## [Challenge 1]
In the passage about Carlin's Carnegie Hall special, what covered the stage he walked across?
## [Challenge 2]
Pick up the passage about Carlin's Carnegie Hall special after its final sentence and continue it.

## [Text]
++++++++

Three months after his heart attack, Carlin was at Carnegie Hall for the third HBO special. In a taped opening, he visited the old neighborhood, asking average New Yorkers the old joke, “How do you get to Carnegie Hall?” One guy gives him directions by bus. How about the subway? Carlin asks. “Got a gun permit?” the guy replies.

At the hall, he strolled across a huge oriental rug covering the venerable stage and led with the kind of deliberately outrageous icebreaker that marked all his HBO specials to come: “Have you noticed that most of the women who are against abortion are women you wouldn’t want to fuck in the first place?” It was a calculated rejoinder to Ronald Reagan’s quip about pro-choice activists: “I notice that everyone in favor of abortion has already been born.”

He’d recently taken six months off, the comic said, only three of them voluntary. Just as Richard Pryor had turned his self-immolating freebasing incident into inspired material for his own act, Carlin joked that it was time to update the “Comedians’ Health Sweepstakes.” He now led Pryor two to one in heart attacks, he said, but Pryor was beating him one to nothing in “burning yourself up.” Though the performance flew by the seat of its pants—there was no opportunity to tape a backup set, as was customary with the On Location series, and they couldn’t even get in to set up until late in the day because of an afternoon recital—the show went a long way toward ensuring that Carlin would remain an HBO fixture for years to come.

++++++++

## [Provided records]
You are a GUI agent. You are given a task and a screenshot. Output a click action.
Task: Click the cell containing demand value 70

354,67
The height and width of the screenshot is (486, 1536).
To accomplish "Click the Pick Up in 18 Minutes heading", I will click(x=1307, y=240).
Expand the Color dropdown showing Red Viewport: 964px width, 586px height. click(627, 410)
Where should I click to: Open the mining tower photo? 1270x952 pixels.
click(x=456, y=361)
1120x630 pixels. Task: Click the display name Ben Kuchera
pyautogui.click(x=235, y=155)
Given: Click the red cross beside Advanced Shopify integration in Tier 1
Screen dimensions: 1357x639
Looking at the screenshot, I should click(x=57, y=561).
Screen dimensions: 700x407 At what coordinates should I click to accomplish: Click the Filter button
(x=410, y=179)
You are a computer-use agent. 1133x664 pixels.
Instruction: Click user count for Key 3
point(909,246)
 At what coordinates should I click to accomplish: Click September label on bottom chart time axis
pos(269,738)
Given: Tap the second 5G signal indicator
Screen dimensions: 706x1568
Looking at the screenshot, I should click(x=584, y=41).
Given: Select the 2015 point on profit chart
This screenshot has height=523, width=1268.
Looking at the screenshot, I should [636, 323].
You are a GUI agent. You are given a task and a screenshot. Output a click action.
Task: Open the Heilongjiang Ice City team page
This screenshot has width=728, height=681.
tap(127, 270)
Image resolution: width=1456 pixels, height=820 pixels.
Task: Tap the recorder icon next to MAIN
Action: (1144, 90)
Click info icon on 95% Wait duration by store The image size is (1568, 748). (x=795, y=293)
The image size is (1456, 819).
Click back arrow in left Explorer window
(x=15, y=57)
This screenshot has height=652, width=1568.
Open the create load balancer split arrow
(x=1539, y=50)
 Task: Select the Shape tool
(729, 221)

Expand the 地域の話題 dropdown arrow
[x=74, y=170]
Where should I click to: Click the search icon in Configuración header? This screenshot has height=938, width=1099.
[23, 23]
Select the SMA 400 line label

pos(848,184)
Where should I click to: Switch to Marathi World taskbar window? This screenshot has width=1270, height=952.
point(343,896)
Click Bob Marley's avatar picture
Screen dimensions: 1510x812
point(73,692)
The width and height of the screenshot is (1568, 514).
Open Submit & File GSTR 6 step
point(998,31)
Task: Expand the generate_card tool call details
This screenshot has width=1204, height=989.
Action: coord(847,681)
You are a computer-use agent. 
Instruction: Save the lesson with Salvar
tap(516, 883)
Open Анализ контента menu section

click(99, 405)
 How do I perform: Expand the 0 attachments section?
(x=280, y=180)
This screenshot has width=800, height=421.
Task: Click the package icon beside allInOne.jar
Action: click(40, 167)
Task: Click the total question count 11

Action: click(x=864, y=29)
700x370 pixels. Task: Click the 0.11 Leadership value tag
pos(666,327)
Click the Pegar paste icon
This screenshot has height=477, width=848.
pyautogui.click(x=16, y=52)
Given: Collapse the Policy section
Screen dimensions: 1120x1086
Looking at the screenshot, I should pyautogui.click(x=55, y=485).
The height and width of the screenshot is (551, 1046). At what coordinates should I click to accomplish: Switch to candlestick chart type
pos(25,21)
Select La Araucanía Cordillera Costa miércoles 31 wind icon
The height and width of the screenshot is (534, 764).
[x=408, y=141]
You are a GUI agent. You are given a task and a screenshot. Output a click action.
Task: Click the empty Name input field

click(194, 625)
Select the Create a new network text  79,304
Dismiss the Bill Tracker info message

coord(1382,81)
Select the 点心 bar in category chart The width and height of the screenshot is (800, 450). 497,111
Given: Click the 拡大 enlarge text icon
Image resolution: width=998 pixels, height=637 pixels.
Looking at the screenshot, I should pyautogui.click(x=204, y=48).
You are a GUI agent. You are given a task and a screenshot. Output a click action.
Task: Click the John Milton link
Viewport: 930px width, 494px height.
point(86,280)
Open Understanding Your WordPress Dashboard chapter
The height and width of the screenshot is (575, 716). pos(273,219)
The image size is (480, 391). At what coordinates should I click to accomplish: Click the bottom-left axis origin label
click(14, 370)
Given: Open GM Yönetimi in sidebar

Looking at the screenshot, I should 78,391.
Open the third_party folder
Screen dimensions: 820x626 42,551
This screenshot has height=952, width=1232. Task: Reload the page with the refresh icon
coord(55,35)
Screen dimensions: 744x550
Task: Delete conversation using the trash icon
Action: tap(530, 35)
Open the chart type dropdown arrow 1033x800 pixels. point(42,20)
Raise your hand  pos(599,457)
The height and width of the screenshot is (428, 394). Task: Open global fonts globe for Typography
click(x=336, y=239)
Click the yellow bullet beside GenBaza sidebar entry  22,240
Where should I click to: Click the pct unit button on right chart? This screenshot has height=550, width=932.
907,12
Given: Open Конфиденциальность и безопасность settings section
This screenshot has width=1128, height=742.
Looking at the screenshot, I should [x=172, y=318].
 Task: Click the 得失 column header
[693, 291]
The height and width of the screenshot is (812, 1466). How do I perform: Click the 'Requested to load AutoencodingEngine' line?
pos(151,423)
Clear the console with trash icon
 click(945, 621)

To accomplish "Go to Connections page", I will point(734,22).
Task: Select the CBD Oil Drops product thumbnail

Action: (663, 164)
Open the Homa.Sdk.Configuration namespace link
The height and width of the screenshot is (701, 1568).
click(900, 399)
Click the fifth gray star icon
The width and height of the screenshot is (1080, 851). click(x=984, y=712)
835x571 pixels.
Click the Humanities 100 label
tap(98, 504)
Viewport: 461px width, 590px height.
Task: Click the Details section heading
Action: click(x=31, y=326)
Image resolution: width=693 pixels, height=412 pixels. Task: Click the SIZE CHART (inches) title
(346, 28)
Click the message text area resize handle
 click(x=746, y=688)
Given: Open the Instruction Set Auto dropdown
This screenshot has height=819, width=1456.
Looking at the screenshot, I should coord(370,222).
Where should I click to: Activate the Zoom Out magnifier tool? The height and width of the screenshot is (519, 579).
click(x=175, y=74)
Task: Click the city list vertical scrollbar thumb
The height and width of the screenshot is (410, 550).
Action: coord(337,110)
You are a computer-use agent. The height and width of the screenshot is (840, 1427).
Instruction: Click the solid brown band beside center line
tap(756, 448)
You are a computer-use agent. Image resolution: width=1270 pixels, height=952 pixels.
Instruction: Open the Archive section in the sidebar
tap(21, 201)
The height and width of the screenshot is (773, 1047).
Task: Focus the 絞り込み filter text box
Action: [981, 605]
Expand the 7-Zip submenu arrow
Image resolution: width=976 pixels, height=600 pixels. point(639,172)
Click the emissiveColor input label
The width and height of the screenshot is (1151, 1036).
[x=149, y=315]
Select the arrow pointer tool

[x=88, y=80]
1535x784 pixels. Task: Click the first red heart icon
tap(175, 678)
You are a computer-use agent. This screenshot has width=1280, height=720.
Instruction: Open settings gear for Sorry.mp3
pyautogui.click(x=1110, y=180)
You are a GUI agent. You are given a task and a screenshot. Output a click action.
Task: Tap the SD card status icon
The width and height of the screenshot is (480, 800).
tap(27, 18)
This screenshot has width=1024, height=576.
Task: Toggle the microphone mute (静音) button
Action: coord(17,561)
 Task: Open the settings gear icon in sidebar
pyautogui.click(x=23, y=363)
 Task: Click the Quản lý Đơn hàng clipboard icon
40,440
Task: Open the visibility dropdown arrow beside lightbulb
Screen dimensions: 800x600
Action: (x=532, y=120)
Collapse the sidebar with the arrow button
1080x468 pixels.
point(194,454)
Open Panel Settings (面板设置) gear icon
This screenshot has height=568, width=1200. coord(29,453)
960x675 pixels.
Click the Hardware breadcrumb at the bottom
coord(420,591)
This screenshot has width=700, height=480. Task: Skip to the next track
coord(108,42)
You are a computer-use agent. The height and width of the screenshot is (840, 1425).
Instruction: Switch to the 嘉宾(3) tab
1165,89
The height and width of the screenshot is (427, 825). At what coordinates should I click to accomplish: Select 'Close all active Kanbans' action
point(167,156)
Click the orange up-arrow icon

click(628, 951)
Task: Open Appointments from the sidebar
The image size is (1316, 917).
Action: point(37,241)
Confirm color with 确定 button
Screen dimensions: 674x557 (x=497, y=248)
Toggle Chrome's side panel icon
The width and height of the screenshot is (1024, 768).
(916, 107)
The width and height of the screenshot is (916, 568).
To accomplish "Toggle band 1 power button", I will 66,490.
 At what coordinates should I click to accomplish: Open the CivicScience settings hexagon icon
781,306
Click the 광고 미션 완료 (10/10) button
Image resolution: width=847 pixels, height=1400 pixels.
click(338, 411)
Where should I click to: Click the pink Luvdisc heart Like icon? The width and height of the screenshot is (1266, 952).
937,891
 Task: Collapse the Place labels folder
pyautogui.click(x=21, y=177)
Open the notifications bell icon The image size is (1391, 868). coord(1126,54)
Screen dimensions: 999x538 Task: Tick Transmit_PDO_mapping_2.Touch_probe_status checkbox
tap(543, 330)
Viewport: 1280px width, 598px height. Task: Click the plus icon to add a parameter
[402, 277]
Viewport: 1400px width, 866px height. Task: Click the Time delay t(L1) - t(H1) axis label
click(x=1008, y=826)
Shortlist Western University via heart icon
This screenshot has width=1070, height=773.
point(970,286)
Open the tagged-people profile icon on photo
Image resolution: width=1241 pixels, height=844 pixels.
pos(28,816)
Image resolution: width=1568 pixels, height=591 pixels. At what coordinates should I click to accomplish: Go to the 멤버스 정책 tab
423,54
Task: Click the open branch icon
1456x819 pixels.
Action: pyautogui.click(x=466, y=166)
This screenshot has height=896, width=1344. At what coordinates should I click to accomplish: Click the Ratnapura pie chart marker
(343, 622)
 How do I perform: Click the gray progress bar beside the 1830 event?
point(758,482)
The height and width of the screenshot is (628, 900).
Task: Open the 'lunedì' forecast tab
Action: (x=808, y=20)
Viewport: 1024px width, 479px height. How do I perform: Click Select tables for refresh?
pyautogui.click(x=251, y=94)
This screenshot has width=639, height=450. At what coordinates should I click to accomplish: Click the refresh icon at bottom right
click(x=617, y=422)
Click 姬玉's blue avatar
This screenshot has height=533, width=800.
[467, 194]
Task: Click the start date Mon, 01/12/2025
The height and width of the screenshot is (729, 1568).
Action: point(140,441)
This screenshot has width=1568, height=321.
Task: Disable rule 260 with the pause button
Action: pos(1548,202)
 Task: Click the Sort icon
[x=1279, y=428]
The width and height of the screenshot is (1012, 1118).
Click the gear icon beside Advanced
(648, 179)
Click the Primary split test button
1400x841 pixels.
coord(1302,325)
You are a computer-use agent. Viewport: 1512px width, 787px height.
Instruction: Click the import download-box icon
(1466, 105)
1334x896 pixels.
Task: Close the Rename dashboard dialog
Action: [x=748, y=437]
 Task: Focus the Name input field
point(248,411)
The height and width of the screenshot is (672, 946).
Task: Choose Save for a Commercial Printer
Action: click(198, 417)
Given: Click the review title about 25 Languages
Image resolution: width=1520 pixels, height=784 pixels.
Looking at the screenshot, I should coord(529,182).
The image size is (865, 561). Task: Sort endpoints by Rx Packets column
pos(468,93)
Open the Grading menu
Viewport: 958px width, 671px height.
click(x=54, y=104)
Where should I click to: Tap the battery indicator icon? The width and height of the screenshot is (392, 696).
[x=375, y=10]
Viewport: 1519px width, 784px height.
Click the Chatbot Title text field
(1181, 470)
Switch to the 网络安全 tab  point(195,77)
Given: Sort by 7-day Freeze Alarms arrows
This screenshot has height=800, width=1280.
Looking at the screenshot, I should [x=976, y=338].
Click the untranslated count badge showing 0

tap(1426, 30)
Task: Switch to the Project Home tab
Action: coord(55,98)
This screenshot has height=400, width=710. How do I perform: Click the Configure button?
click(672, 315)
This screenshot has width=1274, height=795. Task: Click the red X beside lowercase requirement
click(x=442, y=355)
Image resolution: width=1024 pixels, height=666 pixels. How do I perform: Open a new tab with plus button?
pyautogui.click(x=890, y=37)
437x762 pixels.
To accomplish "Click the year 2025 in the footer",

++++++++

## [Answer 1]
A huge oriental rug.

## [Answer 2]
“The orchestra chairs are piled behind Carlin on the stage of the great hall, giving the impression that he and a full house of laughing fans sneaked into the building while none of the authorities were looking,” wrote Tom Shales in a Washington Post review. Though the comedian might have “spent a bit too much of his recuperation staring into his refrigerator or contemplating bowls of Rice Krispies,” overall, the critic found that the performer had not lost his touch, “and his touch is frequently cherishable.”

“HBO didn’t kick in for me until 1982,” Carlin later suggested. “That’s when I learned who I was in that period.” His first two specials for the network were directed by Marty Callner, who was doing all of the On Location shows at the time, but Carlin at Carnegie was directed by first-timer Steven J. Santos. He’d worked on a crew the previous year for The Pee-Wee Herman Show, which was directed by Callner. Santos stayed with Carlin through Apt. 2C, the comic’s ill-fated HBO pilot, in 1985.

On the road, Carlin and Hamza were “four-walling” theaters, renting out the venues and then promoting the shows themselves. For the rest of his life Carlin continued to do as many as a hundred dates a year, taking home paychecks considerably larger than he might have drawn from a tour promoter. He’d play anywhere, he joked, as long as it had a zip code. When Jim Wiggins resettled in Illinois and revamped an old airline pilot’s bar in Palatine called Durty Nelly’s, he asked Carlin to come bless the place. Planning a trip to New York, Carlin arranged a layover in Chicago and told Wiggins to book two shows on the night he’d be in town.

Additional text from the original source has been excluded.